Your assignment
Report every line from the following entries that contains the string "resolution".

Items from a data source
↓↓↓

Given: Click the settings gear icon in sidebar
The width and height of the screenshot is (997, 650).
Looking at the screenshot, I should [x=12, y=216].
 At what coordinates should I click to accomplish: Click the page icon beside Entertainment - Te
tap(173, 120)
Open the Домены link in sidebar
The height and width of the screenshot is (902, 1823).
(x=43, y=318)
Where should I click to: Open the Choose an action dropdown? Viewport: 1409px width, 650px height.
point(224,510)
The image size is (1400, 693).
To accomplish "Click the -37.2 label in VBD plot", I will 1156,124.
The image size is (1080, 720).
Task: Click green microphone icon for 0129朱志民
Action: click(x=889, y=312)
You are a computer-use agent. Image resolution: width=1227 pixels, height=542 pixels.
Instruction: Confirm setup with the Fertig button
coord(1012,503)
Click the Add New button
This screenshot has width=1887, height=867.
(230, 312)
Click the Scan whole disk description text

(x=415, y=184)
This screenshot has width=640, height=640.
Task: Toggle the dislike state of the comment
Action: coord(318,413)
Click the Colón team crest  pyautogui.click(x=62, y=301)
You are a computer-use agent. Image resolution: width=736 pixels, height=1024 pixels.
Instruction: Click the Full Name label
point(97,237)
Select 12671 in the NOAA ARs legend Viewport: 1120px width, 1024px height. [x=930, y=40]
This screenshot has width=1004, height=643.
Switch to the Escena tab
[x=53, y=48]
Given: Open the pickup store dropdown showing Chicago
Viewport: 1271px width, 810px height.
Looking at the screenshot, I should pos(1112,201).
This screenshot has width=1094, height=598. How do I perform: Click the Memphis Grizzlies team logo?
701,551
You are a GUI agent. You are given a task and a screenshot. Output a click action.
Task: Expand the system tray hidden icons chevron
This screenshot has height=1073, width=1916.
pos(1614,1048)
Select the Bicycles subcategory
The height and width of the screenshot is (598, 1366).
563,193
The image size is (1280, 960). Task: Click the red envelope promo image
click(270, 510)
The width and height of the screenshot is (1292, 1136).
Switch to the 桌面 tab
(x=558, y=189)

↑↑↑

Output below
You are a computer-use agent. Image resolution: width=1227 pixels, height=542 pixels.
You are a computer-use agent. Image resolution: width=736 pixels, height=1024 pixels.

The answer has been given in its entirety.